A distinction your commentator feels is necessary to state upon publication of this third Talking Southern article is this: that while formal writing should (at least per your commentator’s education and longtime preference) be just that – formal, with no contractions or other shortcuts – spoken English will virtually always be more relaxed. In fact, one who possesses mastery of the English language should be a blissful liberty to ignore it in speaking whenever he or she pleases; so long as the hearer knows that the speaker knows better. Being able to wallow around, as it were, in the language may not have been something the framers of the Bill of Rights had in mind when drafting the First Amendment back in 1791, but in the decidedly not-legal opinion of your commentator (who is about as far from being a lawyer as he is from being a catfish), it is one of those unalienable rights the 1776 Declaration talks about.

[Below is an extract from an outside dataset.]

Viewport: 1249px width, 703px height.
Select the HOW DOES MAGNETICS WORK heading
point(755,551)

“What in the Sam Hill is Langford talking about?” the reader may reasonably ask. Well, let us consider a true-life example. Many years ago when your commentator’s sons were teenagers, one of them was once on the verge of losing his car keys for an infraction he had been warned against. Had your commentator’s message to him been written, it would have said, “Boy, if you do not stop that right now, I am going to take your car keys and will not give them back till you can behave!” There is a sentence that is perfectly clear and grammatically sound. But your commentator said it – admittedly with a bit of heat in his tone – instead of writing it, and if we were to render his speech as phonetically as we are able, it would have sounded something like the following:
“Boy, if you don’t stop that right now, I’m’o take yo’ cah keys an’ I ain’t gonna give ‘em back till you’gn behave!” If one just glances over that, it would appear that Snuffy Smith or perhaps Jed Clampett is being quoted. But if one takes the trouble to sound it out, one will find that the only ungrammatical utterance in it was the usage of the word, “ain’t,” which your commentator used for emphasis, knowing full well that his son knew without a doubt that he knew better than to say. The rest is just dialect – good, reasonably standard, raised-right, Middle Georgia dialect; nothing more, nothing less.

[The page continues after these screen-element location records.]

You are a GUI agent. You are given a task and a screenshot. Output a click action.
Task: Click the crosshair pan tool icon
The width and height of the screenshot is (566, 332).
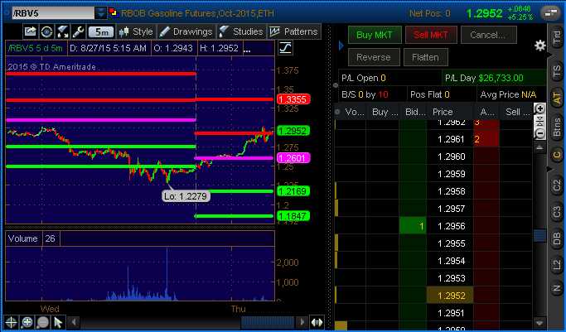pos(12,321)
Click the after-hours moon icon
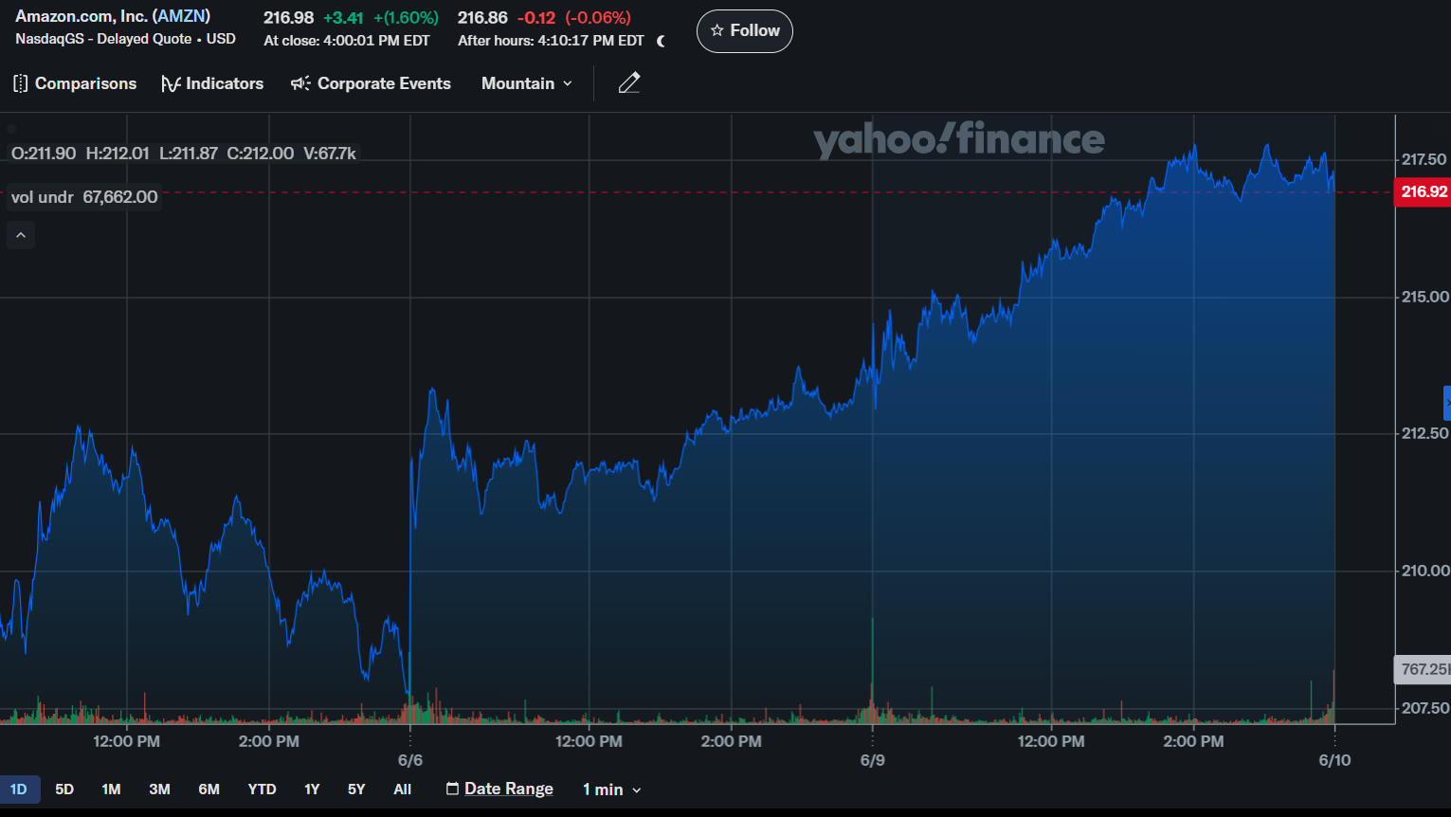The image size is (1451, 817). point(661,41)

A similar example comes from the late Herman E. Talmadge (1913-2002), whose father served as governor in the 1930s and 1940s, who himself served as governor from 1948 to 1955, and served as Georgia’s U.S. Senator from 1957 to 1981. A brilliant and articulate man from Telfair County, Talmadge had one of the finest Georgia accents in captivity. Once, an opponent of some sort was bad-mouthing him about something, and Talmadge just shrugged it off without comment – at least until a reporter asked him directly about it. Talmadge’s reply, which took the better part of thirty seconds for him to enunciate, was, “Waaallllll, I knew that fella’s daddy. He, too, was a sumbitch.”
One can see grammatical perfection in that brief senatorial utterance, along with unpretentious, “real folks” dialect that would have been at home in virtually any Georgia parlor.
So feel free to wallow in the language as both your commentator and the good senator did. But it would probably be advisable to master its intricacies before you do much wallowing.